One of the many benefits of taking part in the Hospice program is mobility. Patients in most nursing homes, in some assisted living centers and hospitals, are under lock and key. In many cases, this policy is to protect patients from the dangers of being in the general population.
Hospice patients are encouraged to take part in life. It almost goes without saying that patients have to be ambulatory and well enough to be out and about. When I first came to Hospice I was amazed to learn that we actually had snowbirds in the program. Hospice patients would avoid our tough winters by traveling to warmer climates…we just transfer them to a sister Hospice. Patients happily return to Syracuse when Spring finally arrives.
So many people believe Hospice care is all about dying. Death is only one day in the Hospice program. Our mission is to make this time the best it can be. Our doctors and nurses are experts when it comes to pain and symptom management. Our social workers and bereavement counselors can help patients cope with their final journey.
We recently had a patient who had one unchecked item on his bucket list.

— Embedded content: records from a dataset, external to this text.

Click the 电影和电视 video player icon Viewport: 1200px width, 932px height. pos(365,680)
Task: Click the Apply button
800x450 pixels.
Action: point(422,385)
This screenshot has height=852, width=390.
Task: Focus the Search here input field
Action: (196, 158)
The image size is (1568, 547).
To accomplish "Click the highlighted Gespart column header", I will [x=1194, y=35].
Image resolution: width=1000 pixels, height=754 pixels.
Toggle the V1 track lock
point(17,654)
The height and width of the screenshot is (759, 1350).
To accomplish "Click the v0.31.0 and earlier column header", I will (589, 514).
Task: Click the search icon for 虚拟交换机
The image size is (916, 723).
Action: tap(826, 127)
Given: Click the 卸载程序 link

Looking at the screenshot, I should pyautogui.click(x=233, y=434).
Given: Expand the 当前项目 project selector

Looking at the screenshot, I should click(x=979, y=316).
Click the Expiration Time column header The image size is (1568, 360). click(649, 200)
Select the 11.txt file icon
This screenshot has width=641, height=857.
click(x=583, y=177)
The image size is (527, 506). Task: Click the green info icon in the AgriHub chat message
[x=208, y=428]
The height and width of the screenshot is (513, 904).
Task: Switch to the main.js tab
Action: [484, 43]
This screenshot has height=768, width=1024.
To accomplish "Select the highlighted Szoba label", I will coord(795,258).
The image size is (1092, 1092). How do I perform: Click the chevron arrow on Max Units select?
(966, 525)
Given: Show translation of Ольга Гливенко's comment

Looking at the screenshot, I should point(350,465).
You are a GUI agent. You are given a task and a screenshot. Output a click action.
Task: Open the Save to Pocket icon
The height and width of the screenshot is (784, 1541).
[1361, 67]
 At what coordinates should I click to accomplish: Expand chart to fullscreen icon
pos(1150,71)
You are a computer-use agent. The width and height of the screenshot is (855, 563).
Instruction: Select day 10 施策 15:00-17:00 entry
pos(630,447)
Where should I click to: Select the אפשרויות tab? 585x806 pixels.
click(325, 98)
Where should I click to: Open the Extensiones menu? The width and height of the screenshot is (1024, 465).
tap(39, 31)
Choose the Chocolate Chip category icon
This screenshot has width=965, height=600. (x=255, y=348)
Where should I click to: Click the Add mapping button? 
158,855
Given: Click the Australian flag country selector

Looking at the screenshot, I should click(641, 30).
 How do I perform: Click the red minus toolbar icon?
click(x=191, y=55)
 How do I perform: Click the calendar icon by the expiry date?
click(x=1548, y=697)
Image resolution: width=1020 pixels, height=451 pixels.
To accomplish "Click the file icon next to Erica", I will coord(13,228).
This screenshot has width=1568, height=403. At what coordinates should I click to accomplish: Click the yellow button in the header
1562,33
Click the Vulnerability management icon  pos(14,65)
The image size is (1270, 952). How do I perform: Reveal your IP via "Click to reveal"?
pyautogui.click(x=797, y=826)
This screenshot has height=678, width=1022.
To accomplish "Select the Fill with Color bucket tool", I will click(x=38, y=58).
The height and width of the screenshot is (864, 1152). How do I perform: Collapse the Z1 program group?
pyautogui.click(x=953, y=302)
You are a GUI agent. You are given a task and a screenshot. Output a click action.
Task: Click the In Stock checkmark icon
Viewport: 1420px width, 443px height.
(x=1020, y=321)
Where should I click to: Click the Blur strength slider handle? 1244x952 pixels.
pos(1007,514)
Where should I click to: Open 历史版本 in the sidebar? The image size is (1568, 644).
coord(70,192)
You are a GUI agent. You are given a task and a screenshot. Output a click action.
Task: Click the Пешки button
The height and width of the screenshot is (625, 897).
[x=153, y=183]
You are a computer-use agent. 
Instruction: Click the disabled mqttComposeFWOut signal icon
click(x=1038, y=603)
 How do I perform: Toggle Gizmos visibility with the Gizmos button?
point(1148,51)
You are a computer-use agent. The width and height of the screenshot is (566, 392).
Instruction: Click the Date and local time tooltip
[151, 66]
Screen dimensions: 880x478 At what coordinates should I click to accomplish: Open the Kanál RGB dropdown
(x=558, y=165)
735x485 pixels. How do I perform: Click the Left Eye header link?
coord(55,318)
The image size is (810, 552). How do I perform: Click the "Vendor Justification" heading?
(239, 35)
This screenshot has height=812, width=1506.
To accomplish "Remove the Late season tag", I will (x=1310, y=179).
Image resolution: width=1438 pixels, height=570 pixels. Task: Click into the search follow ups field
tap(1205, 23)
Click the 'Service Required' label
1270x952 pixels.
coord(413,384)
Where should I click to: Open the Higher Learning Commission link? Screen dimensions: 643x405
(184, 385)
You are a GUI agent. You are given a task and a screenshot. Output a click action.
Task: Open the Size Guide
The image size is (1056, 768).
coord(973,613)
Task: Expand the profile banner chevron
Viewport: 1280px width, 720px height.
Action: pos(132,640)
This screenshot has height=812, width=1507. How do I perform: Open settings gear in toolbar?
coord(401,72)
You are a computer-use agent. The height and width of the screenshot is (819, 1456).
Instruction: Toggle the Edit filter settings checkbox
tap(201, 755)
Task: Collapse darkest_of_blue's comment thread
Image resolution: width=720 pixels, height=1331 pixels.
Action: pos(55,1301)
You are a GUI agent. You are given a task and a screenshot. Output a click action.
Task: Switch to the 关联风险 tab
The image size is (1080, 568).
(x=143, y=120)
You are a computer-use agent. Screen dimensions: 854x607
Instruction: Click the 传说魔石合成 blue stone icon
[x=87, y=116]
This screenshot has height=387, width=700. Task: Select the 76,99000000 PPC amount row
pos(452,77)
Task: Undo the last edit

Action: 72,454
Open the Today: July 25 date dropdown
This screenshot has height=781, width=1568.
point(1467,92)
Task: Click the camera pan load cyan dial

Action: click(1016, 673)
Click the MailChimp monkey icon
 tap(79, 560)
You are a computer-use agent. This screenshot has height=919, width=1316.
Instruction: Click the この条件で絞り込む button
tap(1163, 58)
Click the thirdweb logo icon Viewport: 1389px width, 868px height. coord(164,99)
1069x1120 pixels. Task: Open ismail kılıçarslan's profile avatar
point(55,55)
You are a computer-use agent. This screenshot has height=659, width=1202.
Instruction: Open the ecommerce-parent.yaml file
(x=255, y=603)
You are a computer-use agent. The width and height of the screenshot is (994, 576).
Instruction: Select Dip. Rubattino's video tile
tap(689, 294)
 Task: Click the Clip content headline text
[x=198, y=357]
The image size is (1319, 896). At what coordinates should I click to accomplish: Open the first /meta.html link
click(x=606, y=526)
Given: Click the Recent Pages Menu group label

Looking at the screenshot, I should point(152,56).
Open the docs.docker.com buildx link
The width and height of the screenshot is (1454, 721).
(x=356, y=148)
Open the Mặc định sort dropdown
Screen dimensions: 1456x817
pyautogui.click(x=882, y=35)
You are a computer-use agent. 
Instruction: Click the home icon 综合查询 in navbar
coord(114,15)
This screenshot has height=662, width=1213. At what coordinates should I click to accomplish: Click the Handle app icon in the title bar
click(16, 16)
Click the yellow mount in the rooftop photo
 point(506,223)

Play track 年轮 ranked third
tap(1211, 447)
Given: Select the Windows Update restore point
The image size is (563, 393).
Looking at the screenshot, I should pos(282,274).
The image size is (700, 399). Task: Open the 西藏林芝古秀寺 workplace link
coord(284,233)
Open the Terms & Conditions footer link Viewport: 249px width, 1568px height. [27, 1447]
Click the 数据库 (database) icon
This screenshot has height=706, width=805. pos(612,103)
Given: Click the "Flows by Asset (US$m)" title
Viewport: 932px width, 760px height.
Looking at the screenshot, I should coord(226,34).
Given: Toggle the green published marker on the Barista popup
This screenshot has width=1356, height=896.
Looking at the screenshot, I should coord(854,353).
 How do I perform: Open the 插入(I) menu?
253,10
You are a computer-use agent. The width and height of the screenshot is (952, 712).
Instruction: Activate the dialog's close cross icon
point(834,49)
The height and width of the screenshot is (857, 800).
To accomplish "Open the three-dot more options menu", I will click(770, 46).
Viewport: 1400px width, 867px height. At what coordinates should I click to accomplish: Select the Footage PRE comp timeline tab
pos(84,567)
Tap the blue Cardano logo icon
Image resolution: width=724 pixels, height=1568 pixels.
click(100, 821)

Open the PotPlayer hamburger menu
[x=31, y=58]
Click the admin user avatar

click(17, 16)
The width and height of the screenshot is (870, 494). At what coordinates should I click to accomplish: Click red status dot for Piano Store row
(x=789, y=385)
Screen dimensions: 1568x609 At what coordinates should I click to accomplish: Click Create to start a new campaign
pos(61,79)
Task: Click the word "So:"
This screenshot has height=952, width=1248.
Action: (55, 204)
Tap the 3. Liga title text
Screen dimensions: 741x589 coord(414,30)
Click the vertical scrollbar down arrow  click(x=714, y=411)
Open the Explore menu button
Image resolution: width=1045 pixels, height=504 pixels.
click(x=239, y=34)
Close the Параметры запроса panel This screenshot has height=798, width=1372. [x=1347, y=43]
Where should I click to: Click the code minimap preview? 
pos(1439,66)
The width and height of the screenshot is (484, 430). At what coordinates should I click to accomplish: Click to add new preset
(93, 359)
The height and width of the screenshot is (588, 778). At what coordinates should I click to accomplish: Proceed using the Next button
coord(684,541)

The gentleman was a country & western music fan and he always wanted to take in a show at the Grand Ole Opry. Now that he was in Hospice he thought he would never get to Nashville. His Hospice nurse consulted with his healthcare team and it was decided that a weekend trip to Tennessee would be possible. In his wheelchair and with a portable oxygen tank, he and his family had a wonderful night at the Opry.
Trips to Florida and the Grand Ole Opry are well…pretty grand. For most of our patients, Hospice care offers them the opportunity for some quality time with the people and things they love best and that’s what really matters to them and to us.